The global nonprofit organization MATTER is driven by a vision of a world in which every person can lead a full and healthy life. A movement of people, businesses, and organizations, MATTER seeks to overcome one of the biggest modern challenges: a lack of access to health care and other resources necessary for healthy living. In pursuit of its goal of eliminating barriers to a healthier life, the organization engages in a number of activities in the US and around the world, such as redistributing medical supplies and equipment to underresourced hospitals and connecting children with healthy food options through its MATTERbox program.

Starkey Hearing Foundation

The Starkey Hearing Foundation has been one of the key partners of the Bayat Foundation since 2014, when the two organizations launched the Bayat-Starkey Afghanistan Hearing Care Mission. As the philanthropic arm of Starkey Hearing Technologies, the Starkey Hearing Foundation is committed to giving the gift of hearing to those in need. To do so, the foundation collaborates with governments, NGOs, and health care leaders worldwide to facilitate access to hearing care and technology for people with hearing impairments. Since its inception in 1984, the Starkey Hearing Foundation has reached more than 1.5 million people in over 100 countries.

Muslim Aid USA

A faith-based international charity, Muslim Aid USA works to support people and communities affected by natural disasters and unrest. In addition to providing emergency relief, Muslim Aid USA implements long-term development projects with the goal of helping vulnerable communities to build sustainable livelihoods. Driven by values such as compassion and justice, respect, and accountability, the organization is particularly focused on areas such as capacity building, economic empowerment, education, and women’s and children’s health.

Feed My Starving Children

A US-based nonprofit, Feed My Starving Children believes that hope begins with food. Nearly half of the deaths of children under 5 years old are the result of hunger and malnutrition. In order to combat this statistic, Feed My Starving Children teams up with food science and nutrition professionals to develop hand-packed meals. Moreover, it works with community-based distribution partners worldwide to ensure that they continue to reach the children who need them the most.
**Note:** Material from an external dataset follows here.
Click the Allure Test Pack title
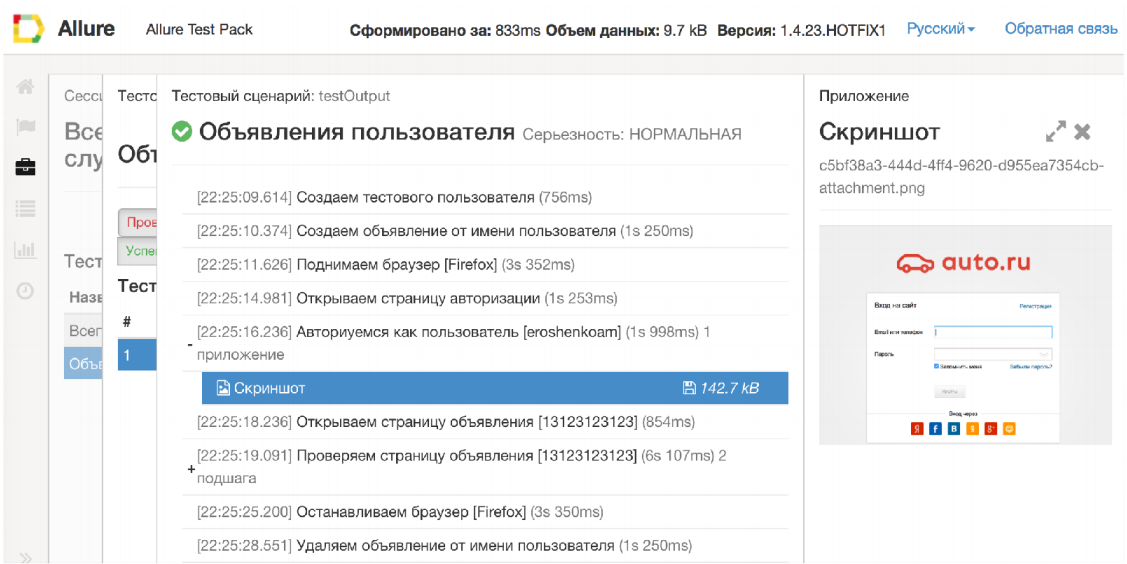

American University of Afghanistan

The American University of Afghanistan holds the distinction of being the only nationally accredited, private, not-for-profit post-secondary institution in Afghanistan. Committed to preparing future leaders, AUAF offers a non-partisan education to a co-ed student body. As a liberal arts institution, AUAF supports critical thinking and academic freedom among students and faculty alike, and it is committed to fostering a safe, inclusive, and respectful learning atmosphere. AUAF first opened its doors in 2006 with a cohort of 50 students. Today, the university enrolls over 1,700 students (both full- and part-time), and it has produced 29 Fulbright Scholars. In addition, AUAF maintains partnerships with some of the most respected institutions of higher education in the nation, including Stanford University, Georgetown University, and the University of California system.

Food for Kidz

Providing food to insecure communities in the US and regions around the world affected by natural disasters, war, and famine, Food for Kidz believes that change starts with the simplicity of a meal. In order to connect children and families in need with healthy and nutritious meals, Food for Kidz has developed a unique mobile packaging system. The organization provides all the necessary tools and support so that groups of volunteers—ranging from companies and schools to churches—can put together a package of life-sustaining food. Following a packaging event, Food for Kids connects with partner organizations to assess where the need is greatest, and then it ships and delivers the packaged food to those communities.